- [TASK GOAL] Filter the records below, keeping only lines with the string "resolution".

[Dataset entries]
^^^^^^^^^^^^^^^^

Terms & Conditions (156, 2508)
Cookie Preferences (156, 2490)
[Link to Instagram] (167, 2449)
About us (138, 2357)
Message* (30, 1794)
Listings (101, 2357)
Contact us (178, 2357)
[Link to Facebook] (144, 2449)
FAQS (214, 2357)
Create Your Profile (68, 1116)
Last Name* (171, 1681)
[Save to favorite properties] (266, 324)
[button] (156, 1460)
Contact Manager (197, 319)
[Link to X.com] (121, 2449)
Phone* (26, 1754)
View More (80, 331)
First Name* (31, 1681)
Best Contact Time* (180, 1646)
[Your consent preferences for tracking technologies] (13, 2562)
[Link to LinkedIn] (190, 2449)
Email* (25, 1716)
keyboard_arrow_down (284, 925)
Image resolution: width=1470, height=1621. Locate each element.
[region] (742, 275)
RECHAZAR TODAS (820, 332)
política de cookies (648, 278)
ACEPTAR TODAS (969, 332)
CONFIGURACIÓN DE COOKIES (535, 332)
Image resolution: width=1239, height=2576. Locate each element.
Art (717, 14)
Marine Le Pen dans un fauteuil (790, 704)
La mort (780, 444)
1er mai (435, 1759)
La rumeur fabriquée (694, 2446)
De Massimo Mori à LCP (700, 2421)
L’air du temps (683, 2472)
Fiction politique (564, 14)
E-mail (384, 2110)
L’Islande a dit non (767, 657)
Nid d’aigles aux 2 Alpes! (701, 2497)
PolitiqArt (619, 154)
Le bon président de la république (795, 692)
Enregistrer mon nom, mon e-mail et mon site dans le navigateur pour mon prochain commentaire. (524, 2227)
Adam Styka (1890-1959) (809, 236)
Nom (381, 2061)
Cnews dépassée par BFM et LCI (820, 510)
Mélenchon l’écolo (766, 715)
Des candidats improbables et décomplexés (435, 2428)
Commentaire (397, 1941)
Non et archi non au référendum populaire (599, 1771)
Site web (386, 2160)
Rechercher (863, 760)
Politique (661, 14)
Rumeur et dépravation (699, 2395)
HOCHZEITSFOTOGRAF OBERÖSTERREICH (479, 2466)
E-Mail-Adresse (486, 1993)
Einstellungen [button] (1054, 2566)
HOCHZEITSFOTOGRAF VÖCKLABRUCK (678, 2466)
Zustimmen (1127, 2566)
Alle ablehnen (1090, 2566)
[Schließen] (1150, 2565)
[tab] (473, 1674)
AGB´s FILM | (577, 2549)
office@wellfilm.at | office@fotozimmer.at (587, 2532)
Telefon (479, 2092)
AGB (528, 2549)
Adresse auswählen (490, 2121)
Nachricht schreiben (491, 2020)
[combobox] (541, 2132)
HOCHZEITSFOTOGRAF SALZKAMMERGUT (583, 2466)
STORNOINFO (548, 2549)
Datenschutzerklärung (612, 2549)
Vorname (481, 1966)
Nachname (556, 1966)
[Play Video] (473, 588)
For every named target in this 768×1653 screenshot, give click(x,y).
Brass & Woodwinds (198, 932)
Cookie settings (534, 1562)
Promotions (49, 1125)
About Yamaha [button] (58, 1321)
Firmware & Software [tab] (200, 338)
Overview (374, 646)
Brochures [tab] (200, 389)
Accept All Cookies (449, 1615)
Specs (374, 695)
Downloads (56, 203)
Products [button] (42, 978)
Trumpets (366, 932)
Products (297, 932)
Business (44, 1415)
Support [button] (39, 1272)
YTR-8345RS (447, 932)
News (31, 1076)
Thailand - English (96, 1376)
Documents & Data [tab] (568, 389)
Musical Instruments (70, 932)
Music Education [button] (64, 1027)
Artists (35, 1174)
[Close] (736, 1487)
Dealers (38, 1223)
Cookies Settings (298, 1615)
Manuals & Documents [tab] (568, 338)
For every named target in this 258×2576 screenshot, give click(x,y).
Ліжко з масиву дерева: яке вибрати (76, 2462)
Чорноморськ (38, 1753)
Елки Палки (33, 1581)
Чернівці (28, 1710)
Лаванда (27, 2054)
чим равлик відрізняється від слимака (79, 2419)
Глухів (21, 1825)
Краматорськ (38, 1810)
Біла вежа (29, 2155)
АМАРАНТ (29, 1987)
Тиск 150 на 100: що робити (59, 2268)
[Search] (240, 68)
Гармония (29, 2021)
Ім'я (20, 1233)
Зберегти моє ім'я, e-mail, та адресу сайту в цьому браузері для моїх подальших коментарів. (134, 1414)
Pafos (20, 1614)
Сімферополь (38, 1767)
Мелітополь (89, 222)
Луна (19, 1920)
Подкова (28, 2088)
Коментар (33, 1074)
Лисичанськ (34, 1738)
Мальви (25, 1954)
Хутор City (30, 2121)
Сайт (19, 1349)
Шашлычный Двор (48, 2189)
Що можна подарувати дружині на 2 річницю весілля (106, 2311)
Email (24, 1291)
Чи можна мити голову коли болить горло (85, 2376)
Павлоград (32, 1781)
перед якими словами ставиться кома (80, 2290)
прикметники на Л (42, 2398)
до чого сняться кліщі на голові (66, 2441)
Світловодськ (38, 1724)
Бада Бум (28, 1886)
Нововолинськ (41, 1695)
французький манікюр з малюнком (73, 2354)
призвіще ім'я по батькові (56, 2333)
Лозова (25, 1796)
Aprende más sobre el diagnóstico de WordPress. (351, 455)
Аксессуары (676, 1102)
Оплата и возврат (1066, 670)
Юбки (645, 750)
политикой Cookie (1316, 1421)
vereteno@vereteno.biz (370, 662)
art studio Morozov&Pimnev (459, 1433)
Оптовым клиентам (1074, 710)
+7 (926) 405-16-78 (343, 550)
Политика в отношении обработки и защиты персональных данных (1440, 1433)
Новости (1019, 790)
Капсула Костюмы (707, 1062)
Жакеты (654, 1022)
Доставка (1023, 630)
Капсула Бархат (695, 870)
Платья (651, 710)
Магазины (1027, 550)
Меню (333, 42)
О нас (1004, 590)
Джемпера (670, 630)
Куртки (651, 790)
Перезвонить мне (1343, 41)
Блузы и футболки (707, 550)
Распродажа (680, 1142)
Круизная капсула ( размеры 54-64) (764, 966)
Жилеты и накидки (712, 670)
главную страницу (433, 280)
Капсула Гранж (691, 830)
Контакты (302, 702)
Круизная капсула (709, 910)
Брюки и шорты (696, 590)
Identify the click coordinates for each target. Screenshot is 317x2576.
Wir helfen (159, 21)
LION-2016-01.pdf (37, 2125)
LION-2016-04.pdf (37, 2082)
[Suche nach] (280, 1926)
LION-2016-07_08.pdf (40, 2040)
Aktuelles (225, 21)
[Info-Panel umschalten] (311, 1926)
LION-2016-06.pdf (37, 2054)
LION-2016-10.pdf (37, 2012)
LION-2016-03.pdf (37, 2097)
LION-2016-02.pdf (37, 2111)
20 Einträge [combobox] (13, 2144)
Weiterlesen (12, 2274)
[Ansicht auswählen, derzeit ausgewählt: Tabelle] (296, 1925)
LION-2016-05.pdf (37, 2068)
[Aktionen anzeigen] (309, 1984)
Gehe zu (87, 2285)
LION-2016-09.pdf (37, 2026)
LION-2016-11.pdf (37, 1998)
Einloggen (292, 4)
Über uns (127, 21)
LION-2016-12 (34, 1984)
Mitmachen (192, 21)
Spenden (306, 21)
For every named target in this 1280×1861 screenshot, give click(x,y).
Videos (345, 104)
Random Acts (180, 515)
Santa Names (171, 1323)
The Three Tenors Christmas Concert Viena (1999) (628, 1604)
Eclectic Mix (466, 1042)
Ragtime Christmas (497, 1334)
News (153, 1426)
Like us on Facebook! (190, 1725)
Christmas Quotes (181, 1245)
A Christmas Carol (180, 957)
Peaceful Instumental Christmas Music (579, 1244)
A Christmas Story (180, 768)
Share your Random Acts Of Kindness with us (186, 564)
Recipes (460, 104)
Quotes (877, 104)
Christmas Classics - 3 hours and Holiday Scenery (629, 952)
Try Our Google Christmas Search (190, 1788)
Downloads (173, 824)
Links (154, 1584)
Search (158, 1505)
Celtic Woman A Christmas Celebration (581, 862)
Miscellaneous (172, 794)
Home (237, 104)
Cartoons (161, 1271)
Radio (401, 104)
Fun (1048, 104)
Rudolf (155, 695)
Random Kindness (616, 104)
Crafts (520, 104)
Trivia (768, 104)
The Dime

^^^^^^^^^^^^^^^^

- [EXERCISE ANSWER]
Image resolution: width=1470, height=1621. Locate each element.
Image resolution: width=1239, height=2576. Locate each element.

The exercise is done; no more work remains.